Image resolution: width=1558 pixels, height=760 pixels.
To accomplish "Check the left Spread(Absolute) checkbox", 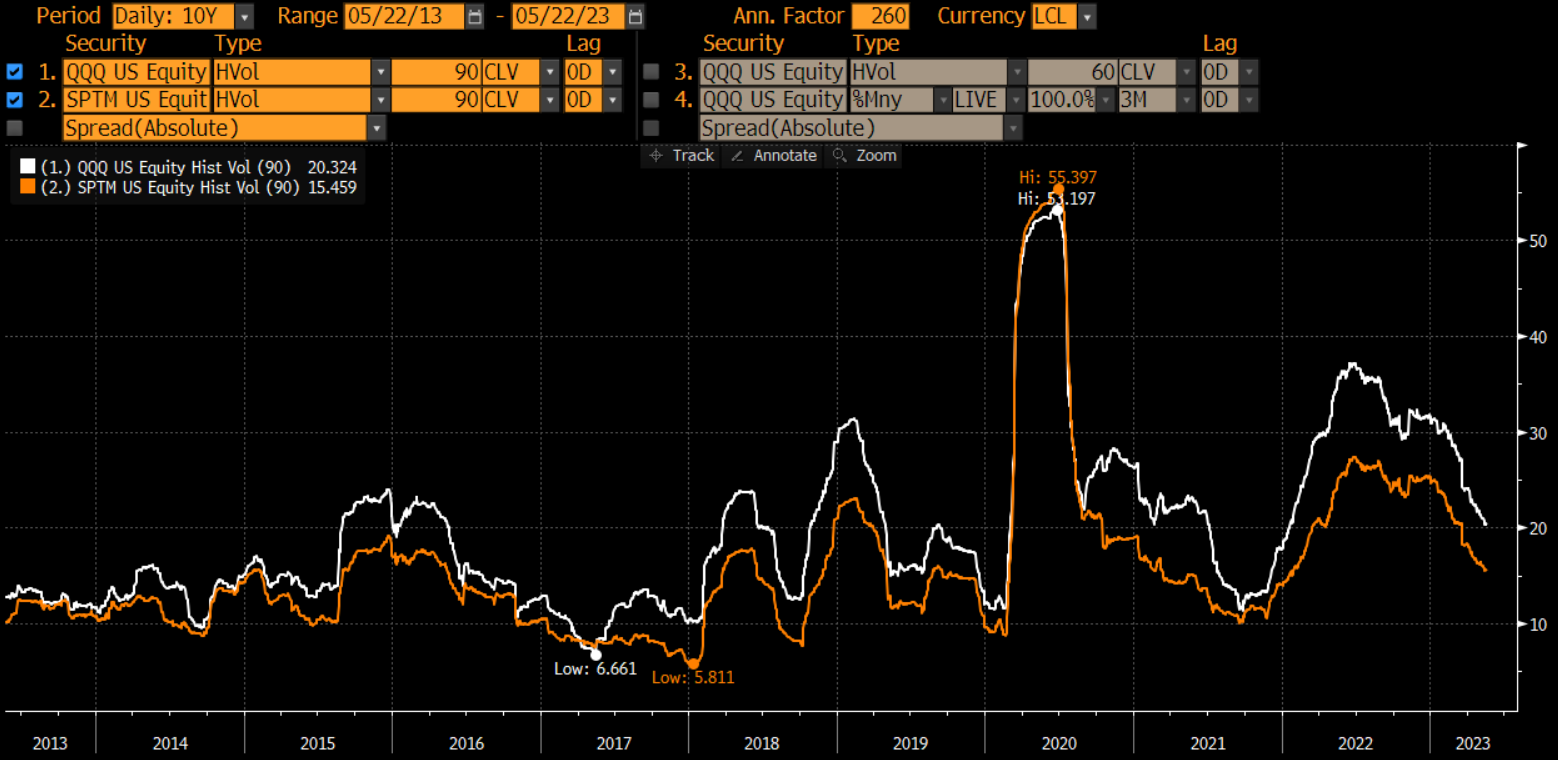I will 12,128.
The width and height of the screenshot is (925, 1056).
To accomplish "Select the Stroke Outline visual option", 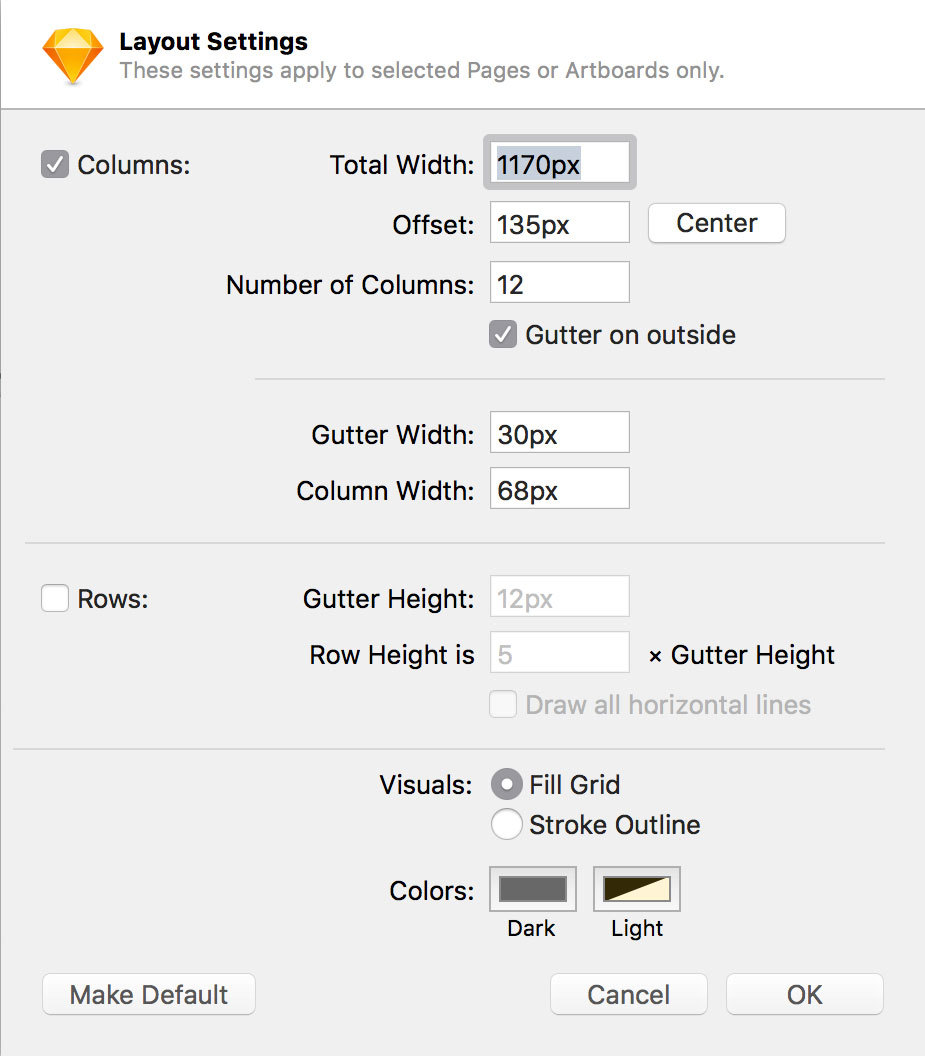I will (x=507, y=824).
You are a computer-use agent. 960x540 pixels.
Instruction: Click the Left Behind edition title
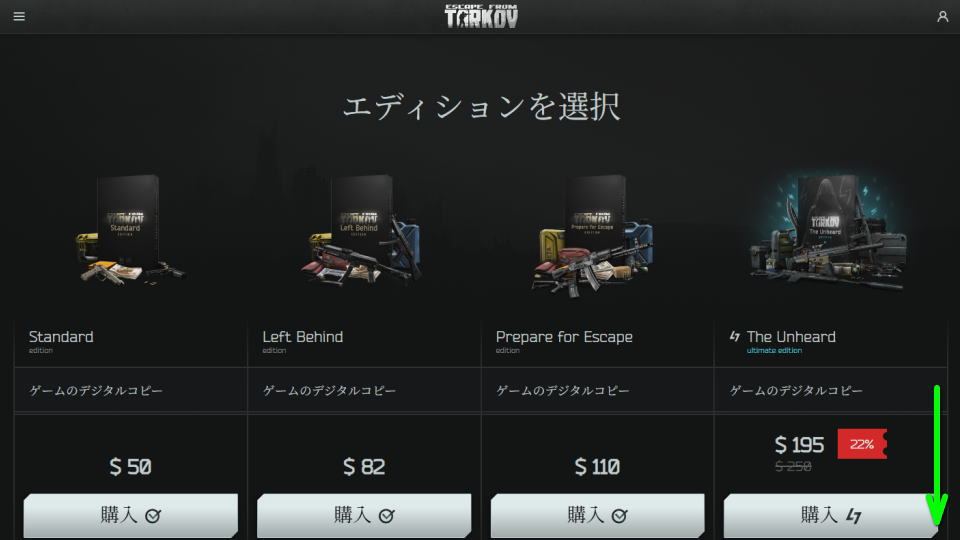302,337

■ **Aim of the exercise**: Find the string "pixels" in the material above. Then copy each line that has it.

■ **Answer area**:
Image resolution: width=1558 pixels, height=760 pixels.
You are a computer-use agent. 960x540 pixels.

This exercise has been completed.